As It Happens

'I felt violated,' says U.S. man fined $500 for talking about traffic lights

An Oregon man has launched a civil rights lawsuit after he got hit with a $500 fine for promoting his research about traffic lights without a state engineering license.
Mats Jarlstrom was fined $500 for billing himself as an engineer while promoting his research on traffic lights. (Institute For Justice)

Read Story Transcript

An Oregon man has launched a civil rights lawsuit after he got slapped with a $500 fine for speaking about his research on traffic lights.

After his wife got a ticket from an automated traffic camera in Beaverton, Ore., Mats Jarlstrom decided to investigate how traffic lights are timed.

Jarlstrom — who has a bachelor's degree in electronics engineering in Sweden, where he was born —  concluded that yellow lights should last longer to give people enough time to make right turns.

He came to that conclusion after reaching out to the people who wrote the original 1959 formula used to time traffic lights and learned it only accounts for people driving straight through an intersection. 

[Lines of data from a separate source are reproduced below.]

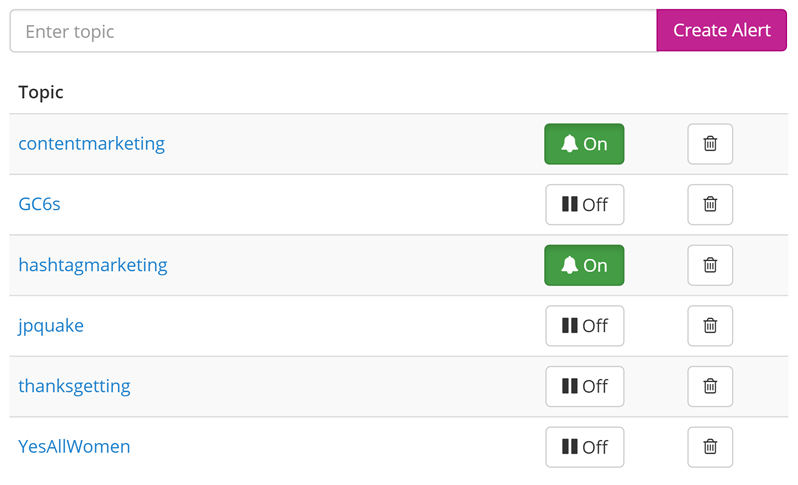
Task: Delete the jpquake alert
Action: [710, 326]
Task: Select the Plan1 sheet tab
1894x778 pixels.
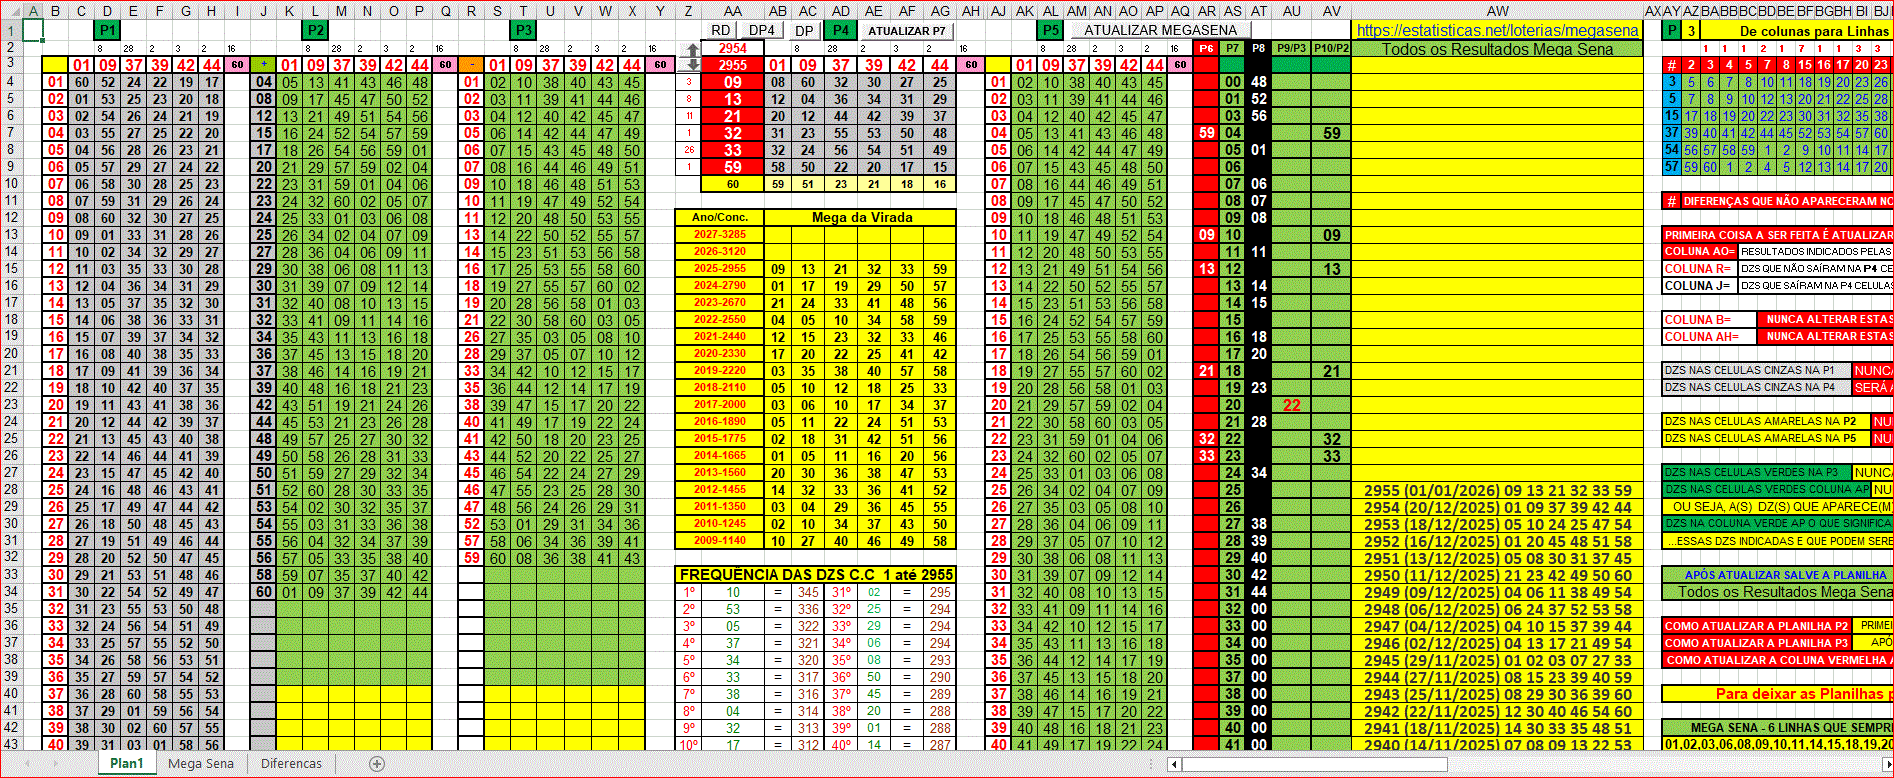Action: 127,764
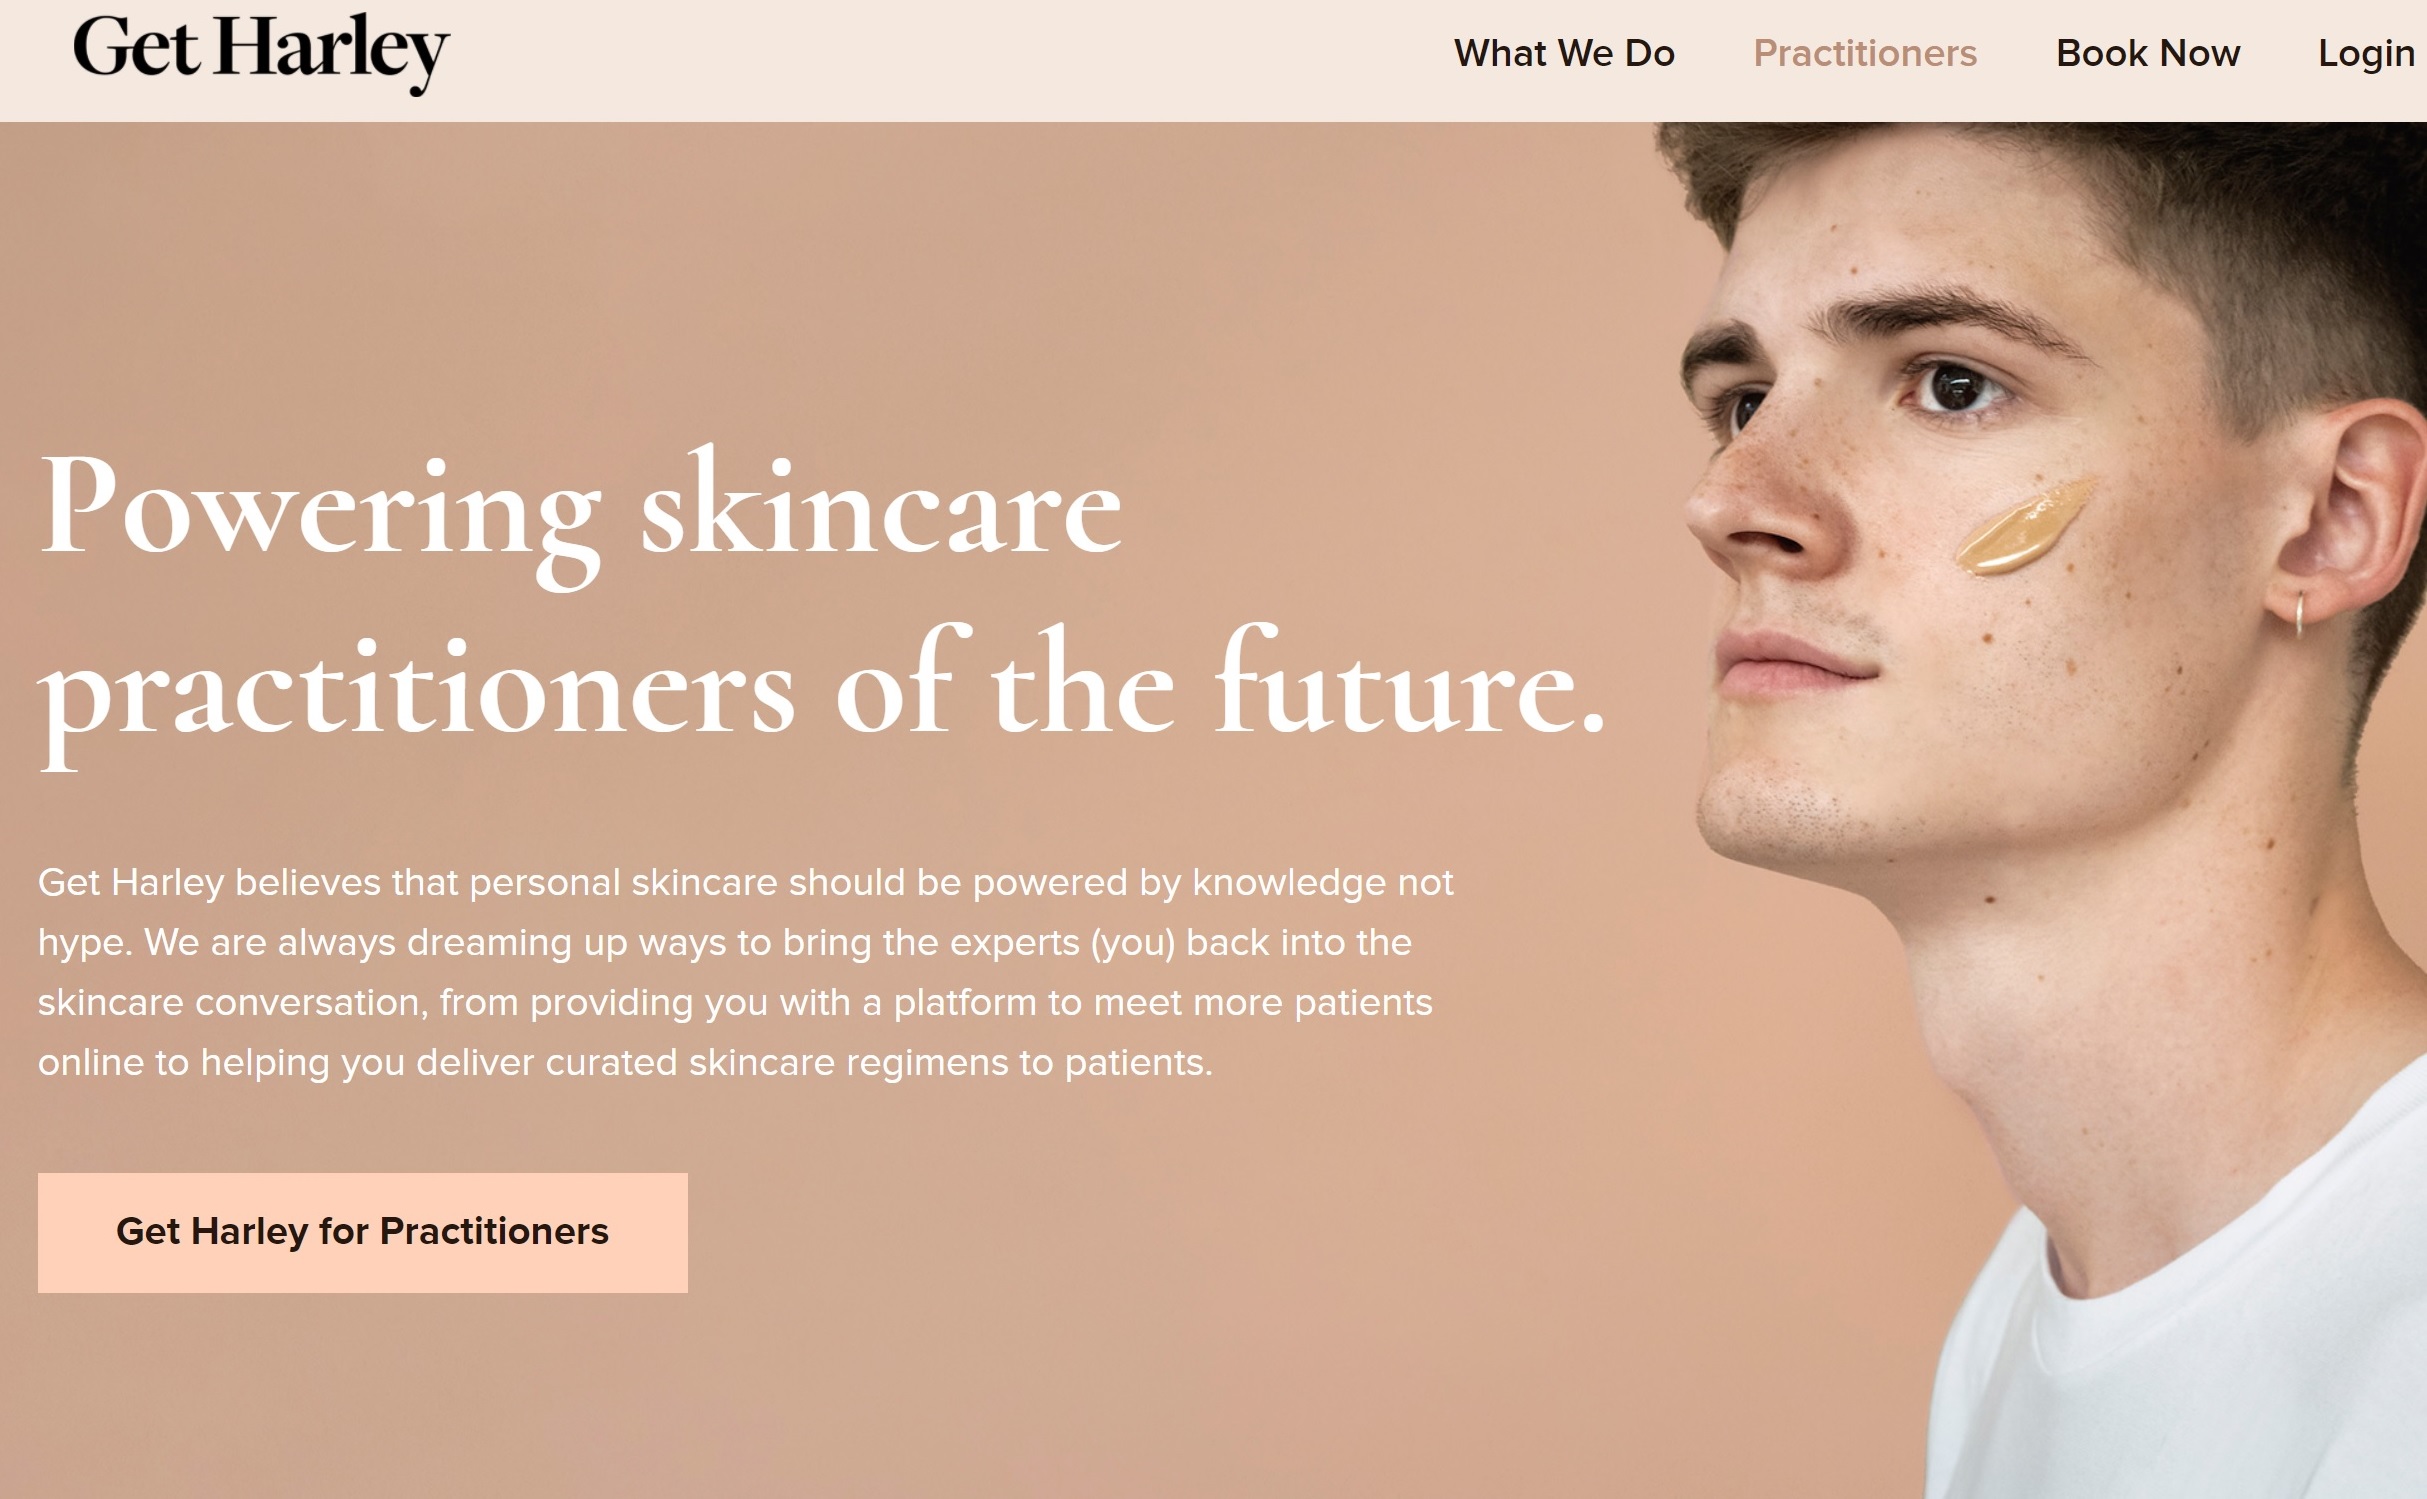Click the gold hoop earring in photo
Viewport: 2427px width, 1499px height.
[2299, 613]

They are actually hampering my right to speak.- Mats Jarlstrom

But when he started to discuss his new, modified traffic formula with public officials and the media, the Oregon State Board of Examiners for Engineering and Land Surveying launched a two-year investigation into his activities and fined him $500 US for practising engineering without a state licence.

"I was shocked. I felt violated, not only for being fined for that, but also for stating who I am," Jarlstrom told As It Happens host Carol Off.

He said he was punished for "talking freely about language, universal language, which is mathematics and physics."

Mats Jarlstrom looked at the data behind traffic light signals and concluded that yellow lights should last longer to accommodate cars making right turns. (Institute For Justice )

The board declined to comment on the case, citing ongoing litigation. 

In its notice of civil penalty, the board cites numerous emails Jarlstrom wrote to the board, the local government and the media in which he described himself as an engineer.

Jarlstrom stands by that assertion. He  studied engineering in school and worked as an electronics engineer in Sweden, where the profession does not require licensing and registration.  

He is not licensed to practice engineering in Oregon, where he works as as a self-employed consultant testing audio products.

"In Sweden, I am definitely an electronics engineer. I have been working as such for over 30 years. So I am not misrepresenting myself at all," Jalstrom said. 

In Canada it is similarly illegal to practise engineering or call yourself an engineer without a provincial or territorial licence

Who can publicly discuss traffic light design? In Oregon, only licensed and registered engineers. (Scott Olson/Getty Images)

With the help of the libertarian Institute for Justice, Jalstrom fired back with a lawsuit alleging his First Amendment right to free speech had been violated.

"The government does not have the power to take speech that is objectively true, declare it false, and then punish speakers who—wittingly or unwittingly— deviate from the government's idiosyncratic definition," the lawsuit reads.

Jalstrom's case is one of many ongoing battles in the U.S. between individuals and licensing boards clamping down on people working outside the system. According to the New York Times,  30 per cent of the U.S. work force needs a license to work, up from about 10 per cent in the 1970.

As It Happens earlier this year profiled a Tennessee woman who faced jail time for massaging horses without a veterinary licence — something she called "an extreme case of government overreaching."

For Jalstrom — who wants to have his work peer-reviewed and published —  it's a matter of free speech. 

"They are actually hampering my right to speak today. I can get fined, I can even get jail time here in Beaverton, for addressing these issues," he said.